In the evening it’s the venerable Isleworth Public Hall for the Area Forum. The cops tell us what they are prioritising and everybody is pleased that we are putting chicanes in the footpaths on Haverfield estate to stop Deliverooers and their chums shooting down them on their mopeds to avoid the Ealing Road traffic lights (I kid you not). A lot of talk about the NHS – mental health are busy refurbishing Brentford Lodge (by the Brentford Health Centre) to provide a ‘recovery college’ self help centre for mental patients and some other facilities. We hear about the performance of West Middlesex and learn it is top of the league tables in London for timeliness of care amongst other things. Councillor Curran observes that when he went there for an X-Ray it took him longer to park than for the X-ray to be completed and I advised him to go by bicycle next time, as that avoids parking problems, saves pollution, congestion and money and is good for his health. He should also be able to find a Mobike in a handy place if needed, at least whilst the current trial continues. I’m not sure that he was entirely appreciative of this advice.

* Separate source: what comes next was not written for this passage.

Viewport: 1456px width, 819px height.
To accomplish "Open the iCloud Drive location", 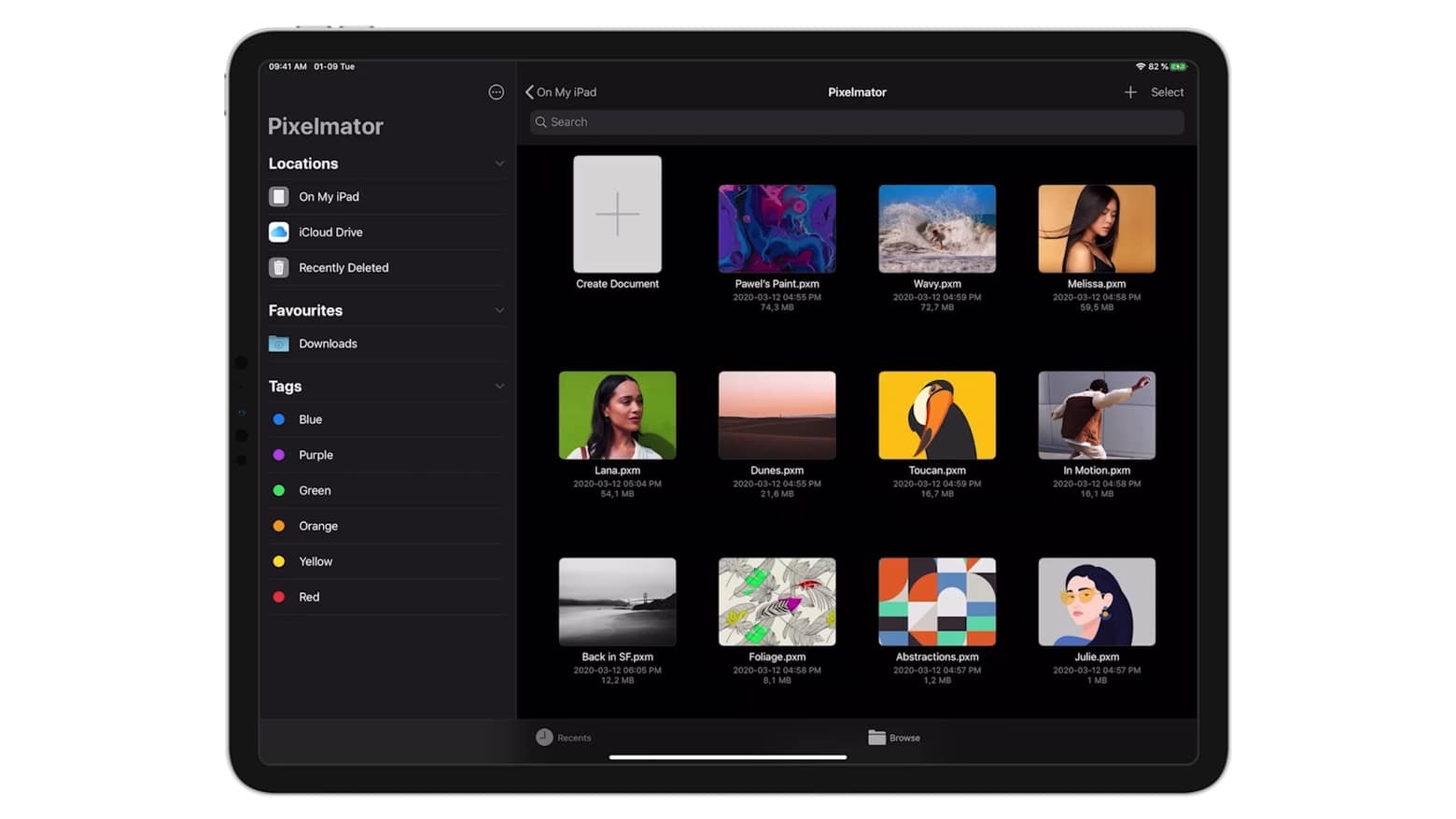I will click(x=330, y=232).
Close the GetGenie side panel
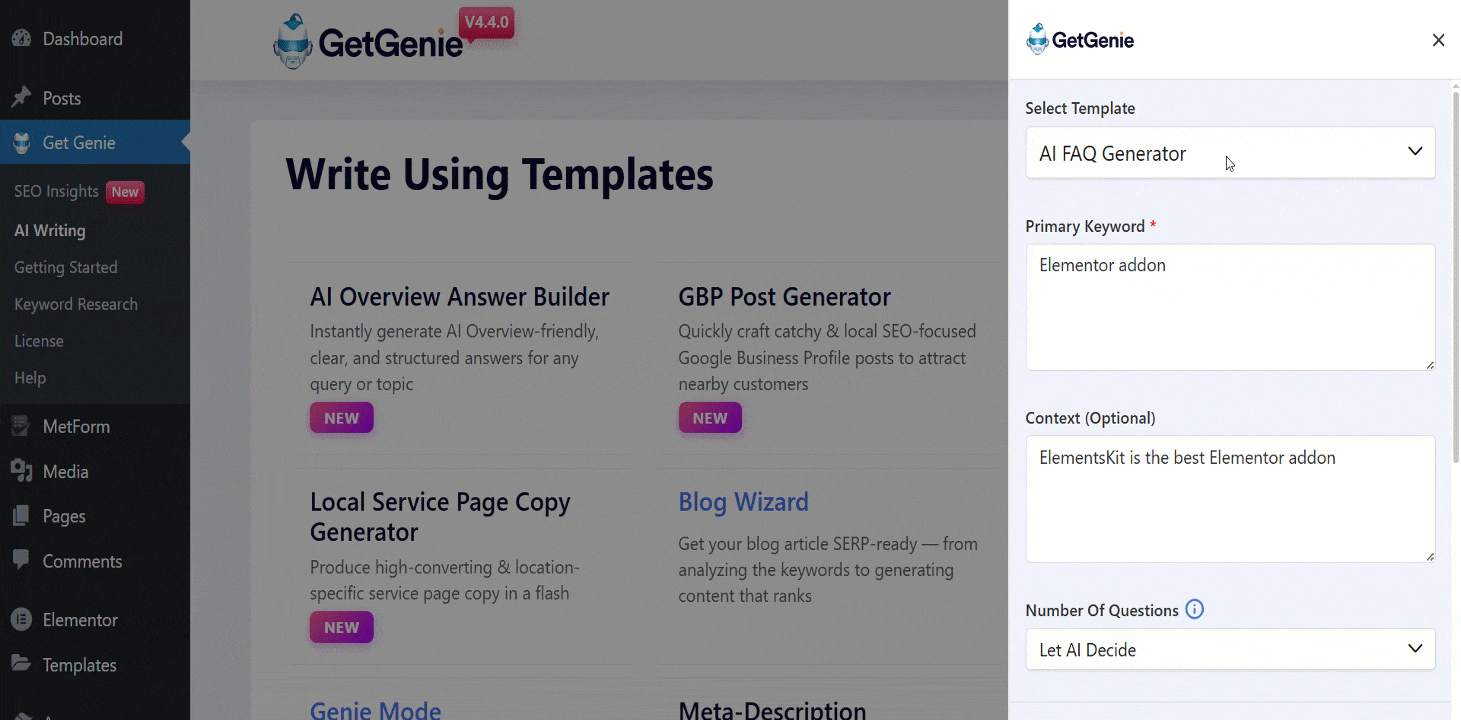This screenshot has height=720, width=1461. point(1438,40)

We also hear from Theo Dennison about where we are with the budget. We have to find savings or income to cover a gap of £27.4 million. To put that scary number in perspective, the increase in council tax, including the social care precept, makes about £3.8M and the increase in number of properties across the borough yields tax of about £1.6M. That helps, obviously, but we have to find additional savings of 4 times as much as that from services that have already been very heavily cut over the last 8 years. It should come as no surprise that councils across the country are radically cutting all sorts of services and we have just heard of the first one, Northamptonshire, effectively going bust. Hounslow are not going to go bust, and we have protected most of our valued services and I pay tribute to the dedicated officers we have who have managed to square this circle. Oh, and it’s not going to get any easier any time soon, unless we have a change of government (or government policy).

Thursday morning I head out to Burnham on credit union business, then home via Bedfont, where somebody has written to me with concerns about plans to build some flats there. The application is at planning this evening, as are the plans for the Watermans and Police Station sites and Acton Lodge. I anticipate a busy and probably lively evening! Before that, we have another meeting of the group looking at the moves of libraries, parks, allotments etc into direct council control now Carillion are no longer with us.

I am sensing some imminent news about various developments in Brentford, mostly good news, but you’re going to have to wait for it to be official. Now, there’s tantalising for you.